Even though the record includes a number of settlement in which management did not have to admit guilt, the company has made a surprising number of guilty pleas in just the last few years.  Despite all this evidence of poor, that is incompetent or unethical management, Johnson and Johnson managers have been getting very rich.

As we mentioned here, Mr William Weldon, the outgoing CEO on whose watch most of the misbehavior resulting in the legal actions above occurred, retired with a huge retirement package, after receiving extremely generous compensation prior to that.  The new CEO as of April, 2012,  Mr  Alex Gorsky, per the company's 2013 proxy statement, already owns more than 190,000 Johnson and Johnson shares,  and received $10,977,109  total compensation in 2012.  Mr Weldon received over $29 million in total compensation just for 2012, the year in which he retired.  Other top executives received from over $3.5 million to over $8 million. 

Summary

So why do the stockholders, the owners of Johnson and Johnson continue to pay so much to an executive team on whose watch so many bad things have happened?  Why did law enforcement authorities allow the company to continue to plead guilty or settle cases without imposing any negative consequences on these executives?  Maybe only the Shadow knows. Of course, the lack of any discussion beyond that on Health Care Renewal, that puts each new settlement or guilty plea in the context of the ones before, and juxtaposes them to the rewards of given to management, may not help. 

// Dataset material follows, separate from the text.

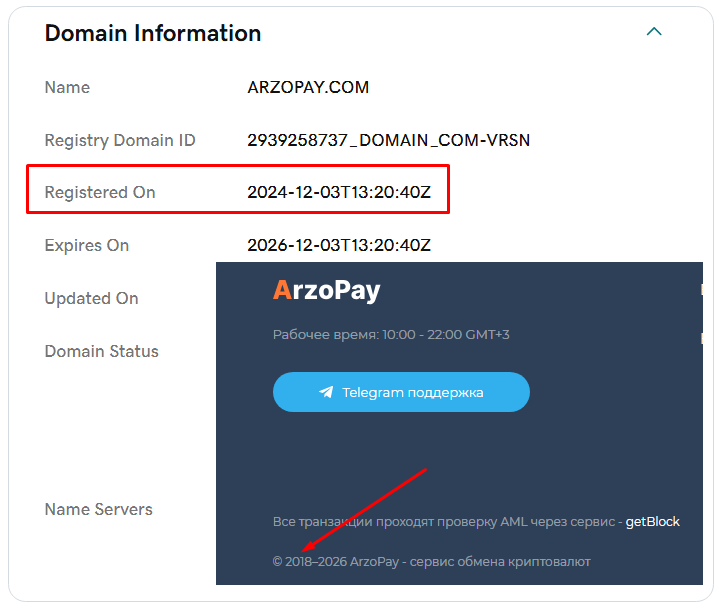The image size is (725, 609).
Task: Open the Telegram поддержка button
Action: (x=401, y=393)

As we said the last time we addressed the contrast between Johnson and Johnson's sorry legal record and its voluminous payments to executives, we have noted again and again and again that many of largest and once proud health care organizations now have recent records of repeated, egregious ethical lapses. Not only have their leaders have nearly all avoided penalties, but they have become extremely rich while their companies have so misbehaved.

These leaders seem to have become like nobility, able to extract money from lesser folk, while remaining entirely unaccountable for bad results of their reigns. We can see from this case that health care organizations' leadership's nobility overlaps with the supposed "royalty" of the leaders of big financial firms, none of whom have gone to jail after the global financial collapse, great recession, and ongoing international financial disaster (look here). The current fashion of punishing behavior within health care organization with fines and agreements to behave better in the future appears to be more law enforcement theatre than serious deterrent.  As Massachusetts Governor Deval Patrick exhorted his fellow Democrats, I exhort state, federal (and international, for that  matter) law enforcement to "grow a backbone" and go after the people who were responsible for and most profited from the ongoing ethical debacle in health care.

As we have said before, true health care reform would make leaders of health care organization accountable for their organizations' bad behavior.

3 comments:

Medical Blogger said...

J&J seems to be the baddest of the bad when it comes to big pharma and their relentless quest for earnings above all else. We should find a way to punish them somehow.

Lang said...

It's depressing to hear these stuff happen, but it does and the law can be bent.

Anonymous said...

A boycott might help, but seriously, have you ever seen a stockholder's meeting? There is no way to affect change.